The main character Cleo is a person with which many young girls will find easy to relate. There is an interesting parallel between the character of Cleo, a girl based in 1918 and many girls in 2014. In both these situations girls need to make several huge decisions and life choices, these include choosing a college, deciding majors and future careers and livelihoods. The story explains how Cleo grows up through the course of the story from a confused girl to a brave character helping and assisting the people in need during the outbreak of Spanish influenza. This unexpected bravery and quiet heroic nature, makes the character admirable.
The opening line of the story is one of the most attractive features and ensures that the reader gets plugged to read ahead.

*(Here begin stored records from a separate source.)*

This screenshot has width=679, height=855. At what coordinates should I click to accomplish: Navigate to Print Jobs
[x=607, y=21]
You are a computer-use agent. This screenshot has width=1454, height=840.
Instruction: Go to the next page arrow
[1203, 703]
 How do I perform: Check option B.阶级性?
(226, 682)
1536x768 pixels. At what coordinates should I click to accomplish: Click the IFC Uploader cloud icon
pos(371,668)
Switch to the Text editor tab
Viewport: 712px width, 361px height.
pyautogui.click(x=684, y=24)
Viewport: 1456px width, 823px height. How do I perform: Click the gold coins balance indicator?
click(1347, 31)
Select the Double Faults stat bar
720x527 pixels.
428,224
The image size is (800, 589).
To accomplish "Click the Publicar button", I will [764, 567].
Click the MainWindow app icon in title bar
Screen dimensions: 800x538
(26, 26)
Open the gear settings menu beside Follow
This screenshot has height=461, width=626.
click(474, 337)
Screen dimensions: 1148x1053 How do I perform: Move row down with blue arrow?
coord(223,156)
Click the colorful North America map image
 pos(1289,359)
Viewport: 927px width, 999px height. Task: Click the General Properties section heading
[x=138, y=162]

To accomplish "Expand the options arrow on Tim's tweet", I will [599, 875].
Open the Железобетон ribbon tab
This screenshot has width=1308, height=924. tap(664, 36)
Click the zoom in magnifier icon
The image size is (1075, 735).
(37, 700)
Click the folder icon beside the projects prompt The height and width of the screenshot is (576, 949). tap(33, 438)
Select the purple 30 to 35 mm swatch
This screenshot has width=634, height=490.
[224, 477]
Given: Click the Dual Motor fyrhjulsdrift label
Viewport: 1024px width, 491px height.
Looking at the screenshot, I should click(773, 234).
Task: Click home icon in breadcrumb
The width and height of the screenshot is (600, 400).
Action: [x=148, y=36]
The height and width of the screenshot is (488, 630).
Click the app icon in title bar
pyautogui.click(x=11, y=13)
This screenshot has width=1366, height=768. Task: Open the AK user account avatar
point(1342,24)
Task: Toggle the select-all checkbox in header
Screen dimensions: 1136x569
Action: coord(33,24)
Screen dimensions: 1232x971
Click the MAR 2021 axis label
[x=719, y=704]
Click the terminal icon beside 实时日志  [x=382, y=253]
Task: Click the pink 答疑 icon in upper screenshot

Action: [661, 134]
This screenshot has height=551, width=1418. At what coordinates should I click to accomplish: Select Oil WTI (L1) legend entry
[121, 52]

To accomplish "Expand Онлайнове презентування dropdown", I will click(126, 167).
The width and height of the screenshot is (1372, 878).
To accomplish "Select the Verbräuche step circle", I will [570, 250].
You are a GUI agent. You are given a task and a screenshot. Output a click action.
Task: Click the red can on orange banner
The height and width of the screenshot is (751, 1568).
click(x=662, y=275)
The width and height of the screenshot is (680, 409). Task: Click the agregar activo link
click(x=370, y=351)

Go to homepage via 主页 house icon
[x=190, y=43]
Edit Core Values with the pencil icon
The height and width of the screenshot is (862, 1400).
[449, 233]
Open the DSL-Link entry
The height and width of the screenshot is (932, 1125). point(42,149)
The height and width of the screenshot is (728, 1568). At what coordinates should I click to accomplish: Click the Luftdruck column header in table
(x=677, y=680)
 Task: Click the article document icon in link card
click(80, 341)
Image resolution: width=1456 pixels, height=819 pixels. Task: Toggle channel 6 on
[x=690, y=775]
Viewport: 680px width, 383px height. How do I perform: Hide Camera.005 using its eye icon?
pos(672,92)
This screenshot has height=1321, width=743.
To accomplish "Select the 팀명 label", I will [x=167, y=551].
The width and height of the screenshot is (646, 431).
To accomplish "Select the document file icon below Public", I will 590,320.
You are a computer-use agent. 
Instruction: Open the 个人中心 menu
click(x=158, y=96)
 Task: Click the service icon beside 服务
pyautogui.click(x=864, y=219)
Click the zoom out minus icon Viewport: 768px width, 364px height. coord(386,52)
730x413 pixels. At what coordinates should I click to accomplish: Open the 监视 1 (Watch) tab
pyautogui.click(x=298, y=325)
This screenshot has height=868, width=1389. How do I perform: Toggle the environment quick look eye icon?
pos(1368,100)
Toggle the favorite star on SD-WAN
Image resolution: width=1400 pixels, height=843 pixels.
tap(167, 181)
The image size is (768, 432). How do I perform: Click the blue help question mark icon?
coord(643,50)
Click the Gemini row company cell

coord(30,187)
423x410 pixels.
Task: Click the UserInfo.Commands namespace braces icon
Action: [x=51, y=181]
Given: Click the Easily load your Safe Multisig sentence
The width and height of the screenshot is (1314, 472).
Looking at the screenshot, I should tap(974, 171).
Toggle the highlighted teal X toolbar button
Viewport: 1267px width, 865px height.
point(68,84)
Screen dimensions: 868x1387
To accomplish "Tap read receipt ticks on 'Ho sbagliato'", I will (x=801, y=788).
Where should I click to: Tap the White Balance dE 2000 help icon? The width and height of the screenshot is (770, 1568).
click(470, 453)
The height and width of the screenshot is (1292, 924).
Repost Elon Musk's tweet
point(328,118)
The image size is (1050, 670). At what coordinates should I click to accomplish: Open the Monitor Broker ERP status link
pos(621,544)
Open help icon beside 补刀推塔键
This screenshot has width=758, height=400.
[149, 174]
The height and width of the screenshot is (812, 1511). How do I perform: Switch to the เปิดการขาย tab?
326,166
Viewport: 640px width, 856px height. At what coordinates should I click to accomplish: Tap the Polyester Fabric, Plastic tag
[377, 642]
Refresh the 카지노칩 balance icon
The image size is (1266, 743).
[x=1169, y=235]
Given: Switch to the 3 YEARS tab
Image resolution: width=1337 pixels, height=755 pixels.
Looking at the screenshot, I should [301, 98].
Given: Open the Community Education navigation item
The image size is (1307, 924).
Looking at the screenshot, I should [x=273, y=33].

“ In the coming weeks, I would wish I had done things differently”.
In A Death-Struck Year starts with the lead character Cleo Berry, alone at her boarding school revealing that she wished that she had treated her family Jack (brother) and Lucy (sister-in-law) in a better way. Cleo was very young when her parents died, since then her brother Jack and his spouse Lucy have been her guardians. This line at the start of the story is a reflection of her thoughts about the events that are about to transpire and how she wishes she had options to do things in a different manner. This line is her regret and acceptance of her mistakes and shows the honesty of the main character.
This book is for everyone who loves fiction and history coming together to tell a tale of love, bravery, feelings, fear and regret. I personally loved the story A Death-Struck Year.
I liked that the story tells how Spanish Influenza spread from the East Coast to the Western Coast. I liked reading how the Americans combated the flu by keeping their windows open while sleeping, wearing masks and taking walks. It was interesting to get a glance into the past, and learn how people dealt with Spanish influenza without the medical facilities available today. The story ends with a morose note that is arguably appropriate as the subject or purpose is the epidemic that devastates many cities.
Lucier, M. A. Death Struck Year . United States : Houghton Mifflin Harcourt, 2014. Print.